The House voted Wednesday to give veterans more freedom to see doctors outside the Veterans Affairs health system, a major shift aimed at reducing wait times and improving medical care despite the concerns of some Democrats who cast it as a risky step toward dismantling the struggling agency.

The plan seeks to fulfill President Donald Trump’s promise to expand private care to veterans whenever they feel unhappy with VA health care.

The long-awaited bill would change how veterans receive their medical treatment by allowing them to go to a private physician when they felt government-run VA medical centers couldn’t provide the care they needed, with the approval of a VA health provider. Veterans could access private care when they endured lengthy wait times, or the treatment was not what they had expected.

What makes this a baby step is that the VA can still dictate whether a veteran seeking effective and timely medical treatment can obtain care outside its system.

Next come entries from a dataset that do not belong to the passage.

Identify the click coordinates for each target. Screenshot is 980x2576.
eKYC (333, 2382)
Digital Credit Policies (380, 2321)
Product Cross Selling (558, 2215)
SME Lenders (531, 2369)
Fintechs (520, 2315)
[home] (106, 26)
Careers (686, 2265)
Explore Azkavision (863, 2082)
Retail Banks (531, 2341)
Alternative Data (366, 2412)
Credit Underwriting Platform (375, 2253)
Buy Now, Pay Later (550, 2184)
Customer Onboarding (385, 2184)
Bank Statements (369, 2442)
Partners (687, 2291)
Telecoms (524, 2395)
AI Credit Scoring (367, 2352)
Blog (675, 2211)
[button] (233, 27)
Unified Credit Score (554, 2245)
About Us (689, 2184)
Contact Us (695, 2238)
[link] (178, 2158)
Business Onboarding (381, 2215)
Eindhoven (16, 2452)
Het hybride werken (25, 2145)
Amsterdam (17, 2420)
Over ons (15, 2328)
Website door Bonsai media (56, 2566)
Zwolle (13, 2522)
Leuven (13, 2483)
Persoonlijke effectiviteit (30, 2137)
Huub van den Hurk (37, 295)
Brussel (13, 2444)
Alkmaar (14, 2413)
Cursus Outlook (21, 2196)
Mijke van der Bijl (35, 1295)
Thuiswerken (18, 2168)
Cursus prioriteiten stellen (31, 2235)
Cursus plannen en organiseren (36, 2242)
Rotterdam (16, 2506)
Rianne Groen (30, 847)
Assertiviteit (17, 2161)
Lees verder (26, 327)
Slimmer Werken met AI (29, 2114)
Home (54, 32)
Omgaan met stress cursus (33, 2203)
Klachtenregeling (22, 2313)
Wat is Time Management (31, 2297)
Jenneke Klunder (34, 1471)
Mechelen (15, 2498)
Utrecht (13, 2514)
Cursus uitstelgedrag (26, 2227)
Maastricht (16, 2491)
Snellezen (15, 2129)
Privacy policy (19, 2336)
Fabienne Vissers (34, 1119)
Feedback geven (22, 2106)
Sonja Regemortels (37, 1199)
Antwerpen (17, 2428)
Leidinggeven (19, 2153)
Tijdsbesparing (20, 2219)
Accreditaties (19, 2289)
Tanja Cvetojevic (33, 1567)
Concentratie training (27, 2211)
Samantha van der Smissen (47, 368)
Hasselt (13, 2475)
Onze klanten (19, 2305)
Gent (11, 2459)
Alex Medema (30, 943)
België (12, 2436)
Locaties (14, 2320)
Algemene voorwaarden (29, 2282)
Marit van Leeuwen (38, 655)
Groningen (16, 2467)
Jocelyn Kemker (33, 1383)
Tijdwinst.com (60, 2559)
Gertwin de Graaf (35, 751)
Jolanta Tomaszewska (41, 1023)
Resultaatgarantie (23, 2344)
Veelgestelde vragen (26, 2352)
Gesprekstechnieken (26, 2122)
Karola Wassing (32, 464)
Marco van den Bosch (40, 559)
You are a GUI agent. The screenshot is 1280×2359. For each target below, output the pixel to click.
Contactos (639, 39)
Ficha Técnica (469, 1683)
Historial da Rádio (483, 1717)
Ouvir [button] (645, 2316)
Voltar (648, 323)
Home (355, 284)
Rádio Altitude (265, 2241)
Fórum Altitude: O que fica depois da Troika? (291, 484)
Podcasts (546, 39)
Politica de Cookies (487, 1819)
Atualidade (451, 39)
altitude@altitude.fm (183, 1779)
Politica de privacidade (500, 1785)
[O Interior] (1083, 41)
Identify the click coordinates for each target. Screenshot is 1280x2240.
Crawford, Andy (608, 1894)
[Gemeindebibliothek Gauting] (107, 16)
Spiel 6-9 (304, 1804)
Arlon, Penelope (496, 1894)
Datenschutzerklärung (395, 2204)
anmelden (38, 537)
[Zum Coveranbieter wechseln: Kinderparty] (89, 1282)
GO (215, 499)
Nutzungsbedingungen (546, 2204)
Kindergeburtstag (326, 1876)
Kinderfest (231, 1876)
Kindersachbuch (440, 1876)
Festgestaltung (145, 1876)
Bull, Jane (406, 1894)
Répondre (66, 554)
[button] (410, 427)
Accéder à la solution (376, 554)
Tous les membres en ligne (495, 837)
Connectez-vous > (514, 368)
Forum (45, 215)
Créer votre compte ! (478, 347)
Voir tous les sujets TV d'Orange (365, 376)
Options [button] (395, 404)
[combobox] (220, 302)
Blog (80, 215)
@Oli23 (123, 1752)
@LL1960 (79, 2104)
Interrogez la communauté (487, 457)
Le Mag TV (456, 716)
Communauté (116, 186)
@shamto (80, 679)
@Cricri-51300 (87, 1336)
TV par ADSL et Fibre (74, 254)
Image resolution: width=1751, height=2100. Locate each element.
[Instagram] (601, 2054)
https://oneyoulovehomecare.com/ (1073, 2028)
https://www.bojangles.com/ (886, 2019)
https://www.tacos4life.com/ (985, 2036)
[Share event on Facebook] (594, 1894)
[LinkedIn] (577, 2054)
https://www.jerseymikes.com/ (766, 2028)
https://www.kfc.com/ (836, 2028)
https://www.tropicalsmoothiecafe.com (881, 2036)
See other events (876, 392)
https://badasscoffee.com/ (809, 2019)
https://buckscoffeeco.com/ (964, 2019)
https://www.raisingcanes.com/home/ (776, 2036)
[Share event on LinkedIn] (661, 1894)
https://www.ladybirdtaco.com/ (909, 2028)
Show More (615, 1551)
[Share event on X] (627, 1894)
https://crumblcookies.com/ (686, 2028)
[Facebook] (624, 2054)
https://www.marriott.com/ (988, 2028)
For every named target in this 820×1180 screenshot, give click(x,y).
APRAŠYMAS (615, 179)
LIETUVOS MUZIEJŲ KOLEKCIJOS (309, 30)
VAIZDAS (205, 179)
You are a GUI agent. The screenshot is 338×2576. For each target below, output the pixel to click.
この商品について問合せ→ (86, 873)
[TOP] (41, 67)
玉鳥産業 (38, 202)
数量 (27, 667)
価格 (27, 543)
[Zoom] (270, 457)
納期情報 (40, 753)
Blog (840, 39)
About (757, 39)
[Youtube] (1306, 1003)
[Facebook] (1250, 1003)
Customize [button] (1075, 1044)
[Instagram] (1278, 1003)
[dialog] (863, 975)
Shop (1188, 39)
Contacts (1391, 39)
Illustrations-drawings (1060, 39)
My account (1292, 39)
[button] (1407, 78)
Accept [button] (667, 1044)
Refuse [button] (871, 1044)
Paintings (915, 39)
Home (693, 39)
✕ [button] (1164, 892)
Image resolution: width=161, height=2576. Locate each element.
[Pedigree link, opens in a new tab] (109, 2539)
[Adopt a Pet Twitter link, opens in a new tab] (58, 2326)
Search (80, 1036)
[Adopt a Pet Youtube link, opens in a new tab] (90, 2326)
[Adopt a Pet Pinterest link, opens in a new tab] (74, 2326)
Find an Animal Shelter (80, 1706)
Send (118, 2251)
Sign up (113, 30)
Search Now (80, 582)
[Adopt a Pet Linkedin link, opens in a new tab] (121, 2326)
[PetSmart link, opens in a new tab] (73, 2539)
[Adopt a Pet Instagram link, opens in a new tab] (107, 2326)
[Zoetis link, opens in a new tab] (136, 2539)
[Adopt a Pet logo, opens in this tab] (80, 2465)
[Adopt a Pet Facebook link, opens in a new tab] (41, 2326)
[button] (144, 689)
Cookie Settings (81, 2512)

The VA would decide in many cases when a veteran sees an outside doctor, based on conditions it sets that determine what is inadequate care.

That restriction could very well allow the VA to continue abusing its government-created monopoly in providing health care to America’s veterans by preventing them from obtaining timely medical care outside of VA facilities, which only serves to benefit the interests of the VA’s bureaucracy.

The reform is being included in a spending appropriations bill that also aims to provide more financing to support the Veterans Choice program, which has chronically run low on funding because lawmakers and VA administrators did not anticipate the high level of demand of veterans seeking access to medical services from the private sector.

Considering the larger picture, the problems at the VA will never be solved until veterans can freely choose where they can obtain their own medical treatment, whether it be at specialized VA health care facilities or anywhere else outside of the VA’s system. The U.S. Congress needs to do more to make that possible.